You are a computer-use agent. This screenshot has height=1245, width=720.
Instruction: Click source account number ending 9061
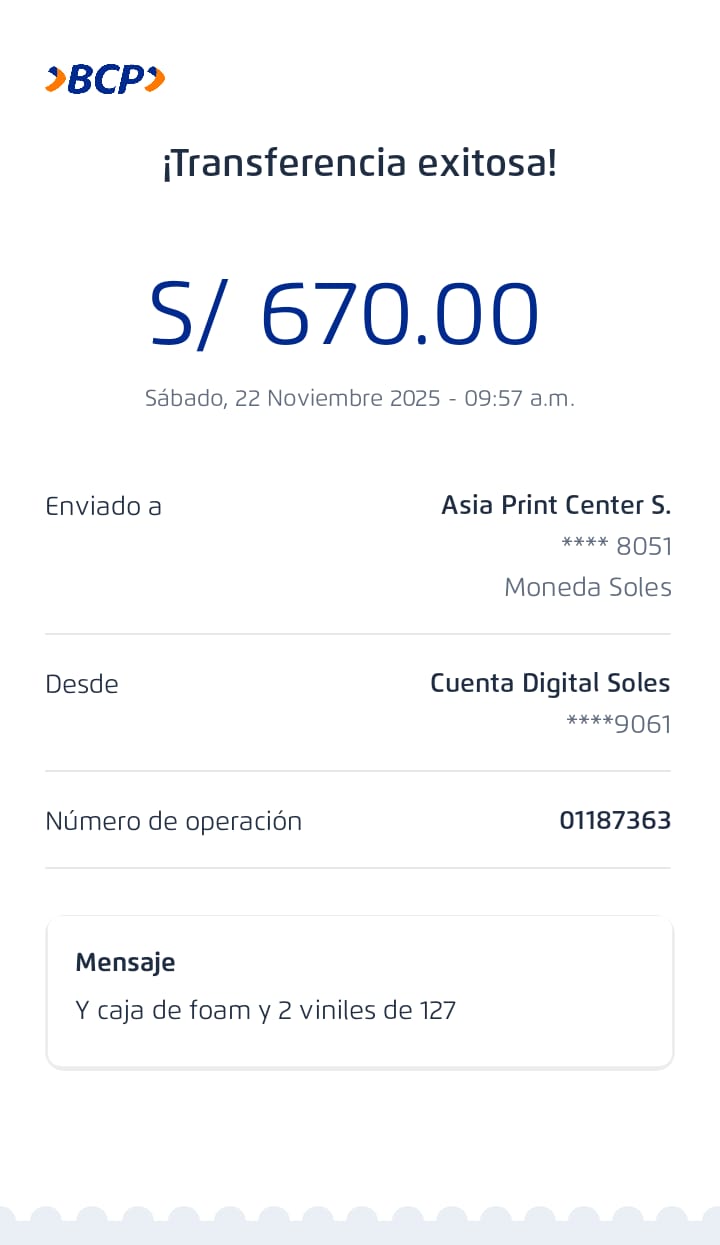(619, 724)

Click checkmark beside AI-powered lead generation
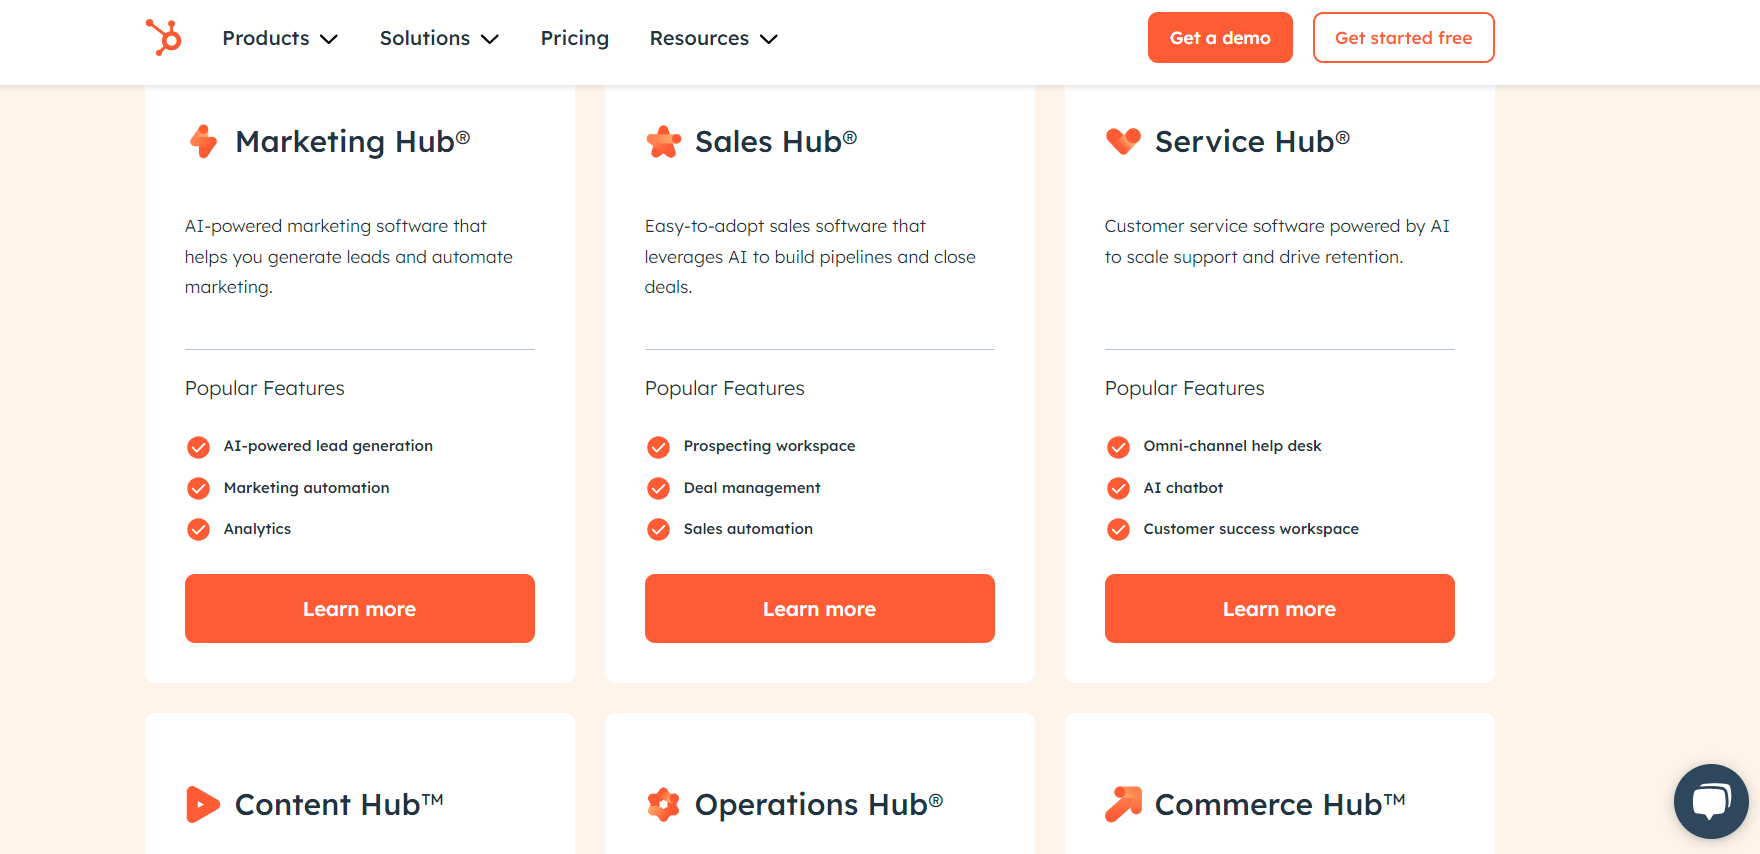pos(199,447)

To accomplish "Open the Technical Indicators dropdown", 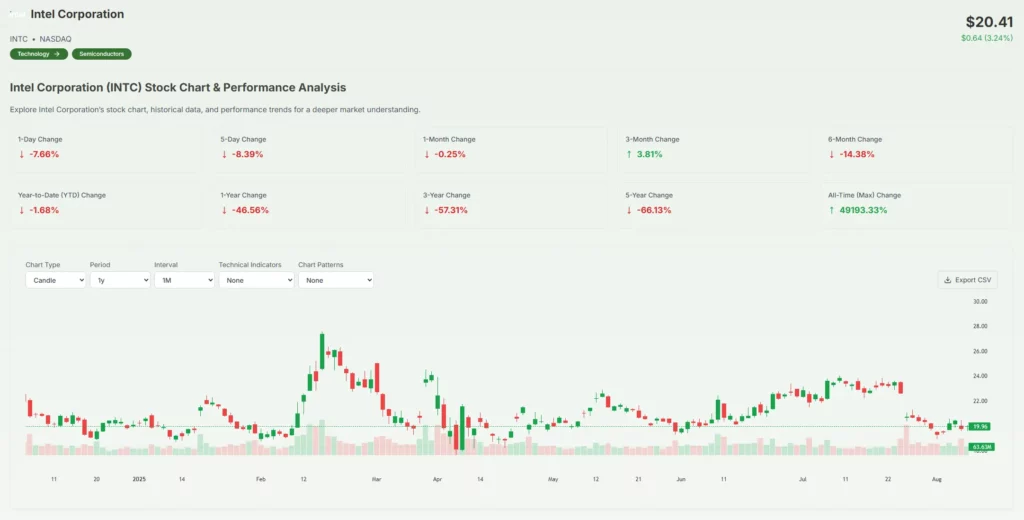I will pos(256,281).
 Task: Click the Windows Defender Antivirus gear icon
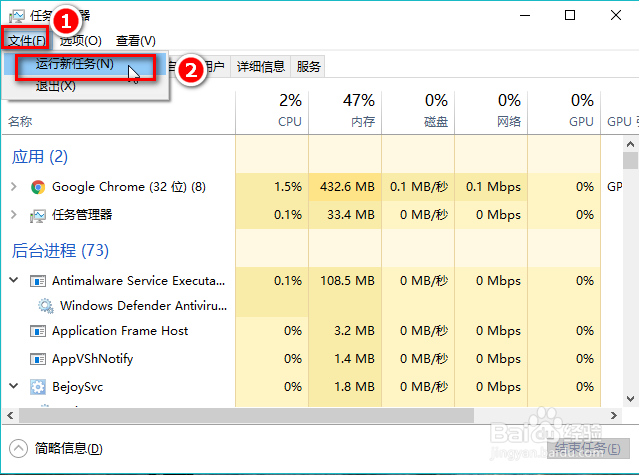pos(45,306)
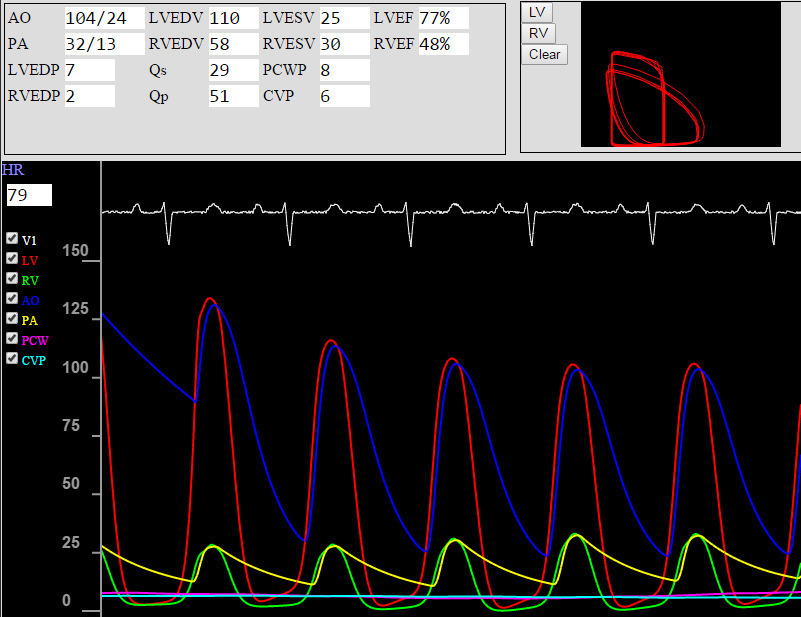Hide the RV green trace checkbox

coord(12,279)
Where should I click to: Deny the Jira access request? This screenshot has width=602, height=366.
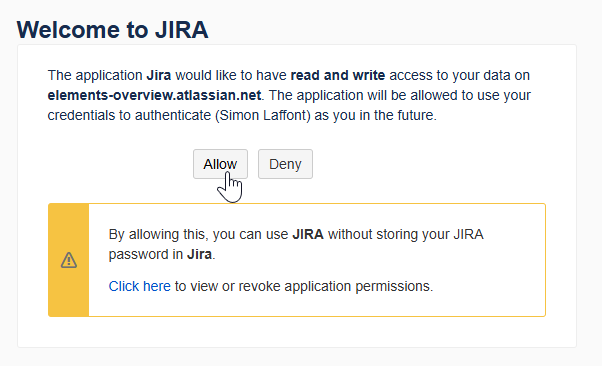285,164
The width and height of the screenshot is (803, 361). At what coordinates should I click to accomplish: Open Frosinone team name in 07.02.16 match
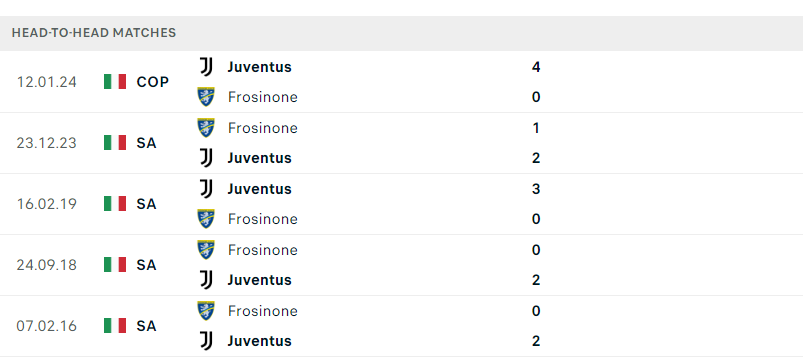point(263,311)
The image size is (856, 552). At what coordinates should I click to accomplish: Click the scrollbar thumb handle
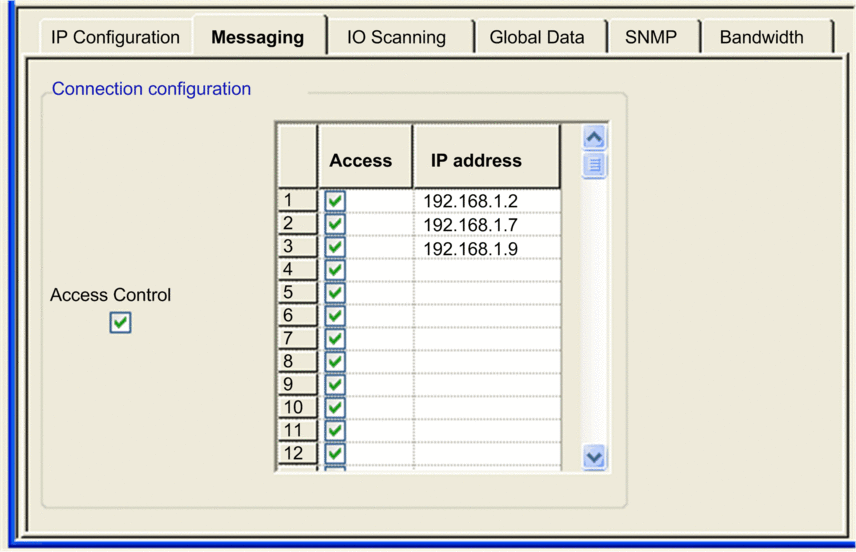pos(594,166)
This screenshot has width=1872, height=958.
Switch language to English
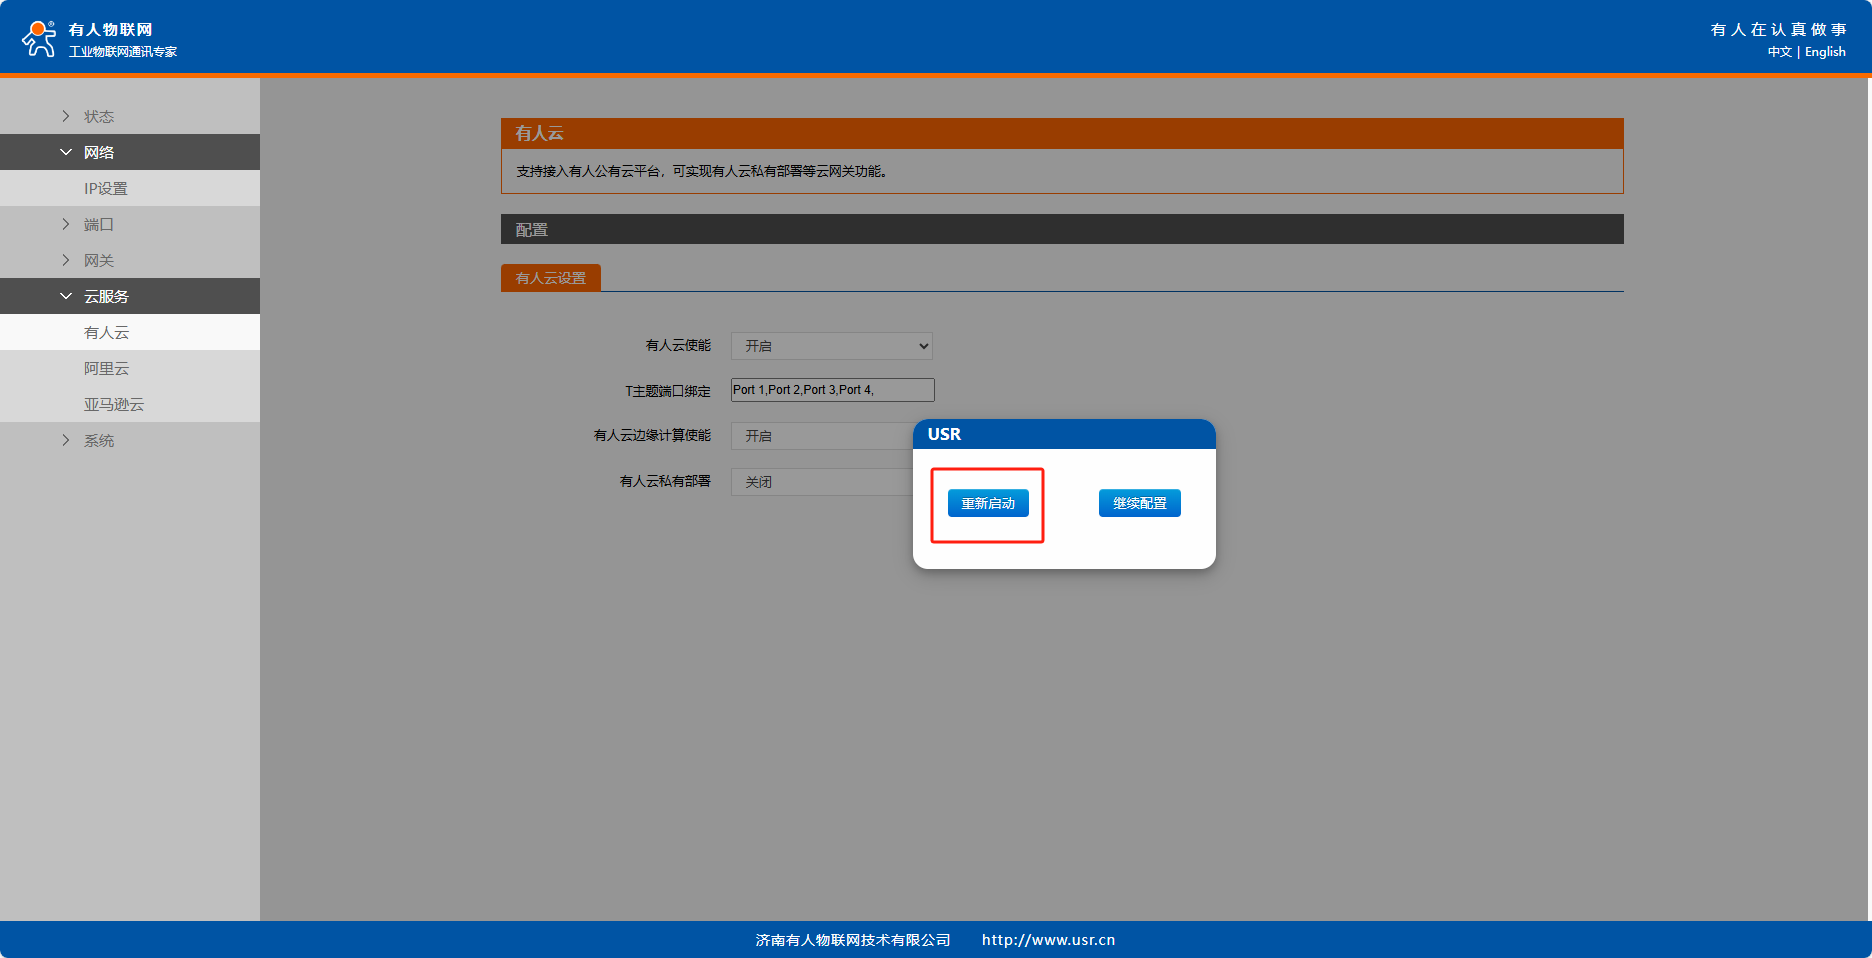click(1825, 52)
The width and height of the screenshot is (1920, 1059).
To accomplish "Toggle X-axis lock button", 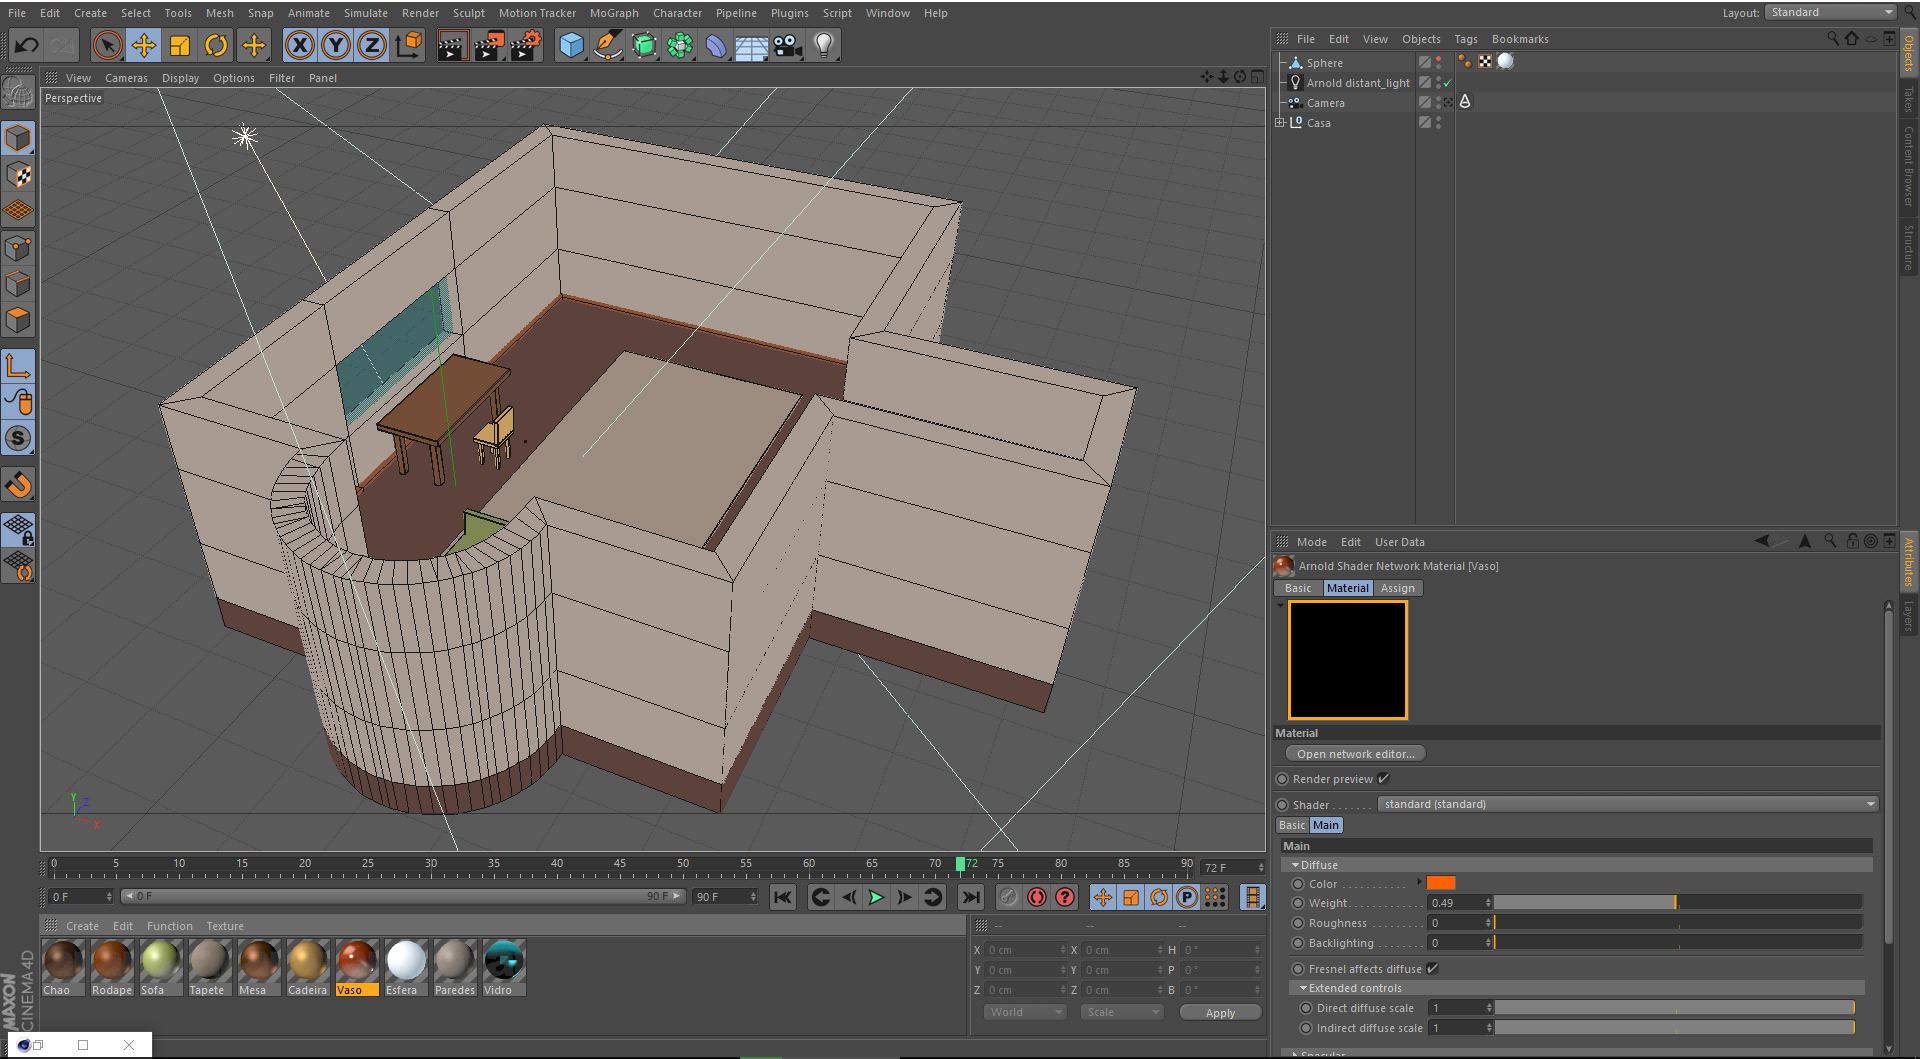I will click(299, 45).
● ● ● ● ●
What the task asks: Skip every picture, and restate word for word only the lines above from the line containing "Where should I" to the line containing "The width and height of the screenshot is (1920, 1059).", both of them included.

Answer section:
Where should I click to: Deny the Jira access request? This screenshot has width=602, height=366.
285,164
The width and height of the screenshot is (803, 361). At what coordinates should I click to accomplish: Open Frosinone team name in 07.02.16 match
point(263,311)
The image size is (856, 552). At what coordinates should I click to accomplish: Click the scrollbar thumb handle
pos(594,166)
This screenshot has width=1872, height=958.
Switch language to English
click(1825, 52)
The width and height of the screenshot is (1920, 1059).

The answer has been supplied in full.